Abbiamo sentito il Vangelo di Giovanni: Gesù che dice: "Io sono venuto dopo il Padre" ed è su di Lui che noi dobbiamo porgere lo sguardo oggi. Lui è l'unico che possa parlarci del Padre che è nei cieli. Giovanni lo dice in modo chiaro nel suo Vangelo: Dio nessuno L'ha mai visto, il Padre nessuno L'ha mai visto, solo il Figlio che è nel seno del Padre, Lui ce L'ha rivelato. Allora questa attenzione al Signore Gesù che ci parla in verità del Padre ed è l'unico che ci può parlare del mistero profondo di Dio, un mistero che già con la intelligenza umana l'uomo aveva cercato di cogliere attraverso le Sue opere, attraverso le perfezioni, attraverso il creato, ponendosi anche degli interrogativi: "Perché il male in questo progetto di Dio, così bello e così grande?" Dovendo fare delle constatazioni, il cuore dell'uomo è fatto per glorificare ed adorare Dio e spesso si trova invece impastato nel peccato. Però c'è anche una ragione: l'uomo aveva iniziato a fare un suo cammino, un cammino che però è sproporzionato rispetto al mistero di Dio: Dio è l'infinito e noi siamo finiti ma, grazie al cielo, il Padre che Si rivelerà proprio nel Signore Gesù ha su di noi un progetto di amore. Ci ha mandato Suo Figlio, per rivelarci realmente la Sua verità. Innanzitutto per rivelarci che Dio è un mistero di comunione: Padre, Figlio e Spirito Santo; per rivelarci che il cuore del Padre conserva un mistero di redenzione: il Figlio che si fa uomo, muore e risorge, per noi, per rivelarci l'amore del Padre, l'amore di Dio che ama le Sue creature, ma ancor di più ama quelle creature che ha voluto fare ad immagine e somiglianza  e per le quali lo stesso Figlio di Dio, che è Dio, ha voluto assumere l'umanità. Allora ci troviamo di fronte al mistero dell'amore di Dio, ma non di un amore fatto a parole, non di un amore inventato da una qualche filosofia umana, ma ad un amore rivelato dal Signore Gesù che è il Figlio del Padre che è nei cieli. Ecco, allora, quanto è importante questo "Vado, vengo..": è fondamentale perché veramente nessuno ci può parlare di quel mistero se non Colui che proviene dal cuore di quel mistero e questo è solo il Figlio di Dio.
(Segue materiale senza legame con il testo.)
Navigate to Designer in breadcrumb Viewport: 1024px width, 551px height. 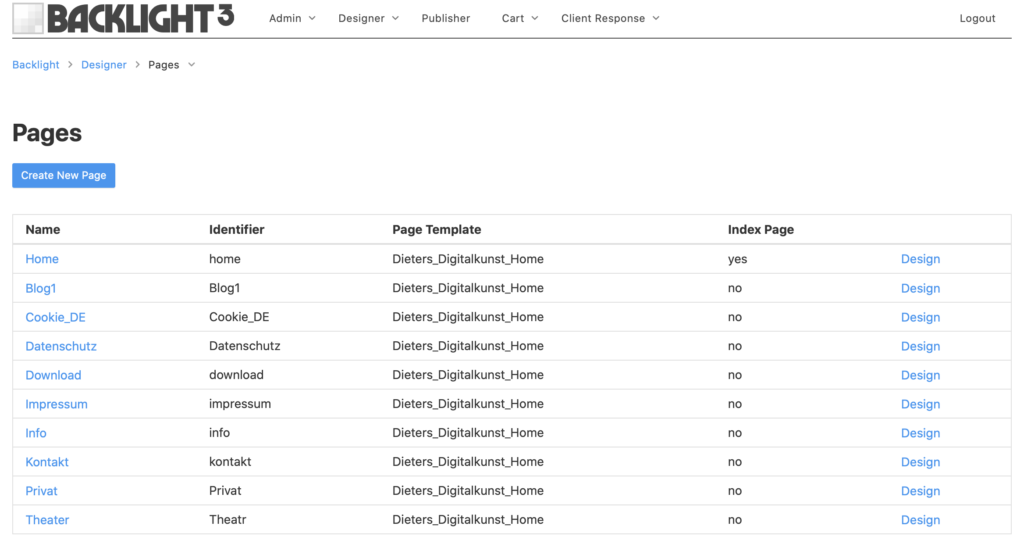point(104,65)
Allora, guardando il Signore Gesù noi troviamo la verità, la verità del senso profondo della nostra vita, la verità del perché siamo stati creati, perché siamo stati redenti, la verità del saperci amati da  Dio , la verità della nostra vita, la verità della vita eterna, la verità del nostro impegno non solo nella salvezza personale ma nella salvezza dei nostri fratelli, la verità in una relazione nuova che siamo invitati a vivere con Dio, nell'azione col Signore Gesù che riconosciamo Signore e dunque riconosciamo come nostro unico Salvatore: la relazione che attraverso il Signore Gesù possiamo avere col Padre che è nei cieli. Il Signore ci insegna proprio a dire: "Padre nostro", ad entrare nella comunione particolare con Lui, in relazione col Signore Gesù, col Padre che è nei cieli, che ci manda nuovo Spirito, quello Spirito che rimane in noi, ci conduce alla verità tutta intera; ci permette di dire: "Gesù è il Signore", ci permette di dire: "Abbà, Padre", ci permette di essere veramente figli di Dio: quello Spirito che ha reso grande il grembo della Vergine Maria, che ha permesso a Lei di essere la Madre del Salvatore. Ecco, noi oggi questo lo vogliamo fare insieme, lo vogliamo dire insieme, lo vogliamo credere insieme, ma soprattutto vogliamo impegnarci insieme a non distogliere mai lo sguardo dal Signore Gesù, unico Redentore dell'uomo. E allora chiediamo alla Vergine Maria di essere forti in questa testimonianza e di saper elevare una preghiera umile, ma altrettanto efficace, perché il Padre che è nei cieli mandi a noi sante vocazioni sacerdotali per la Sua vigna. Lo chiediamo e lo offriamo così al Signore, come dono dello Spirito invocato".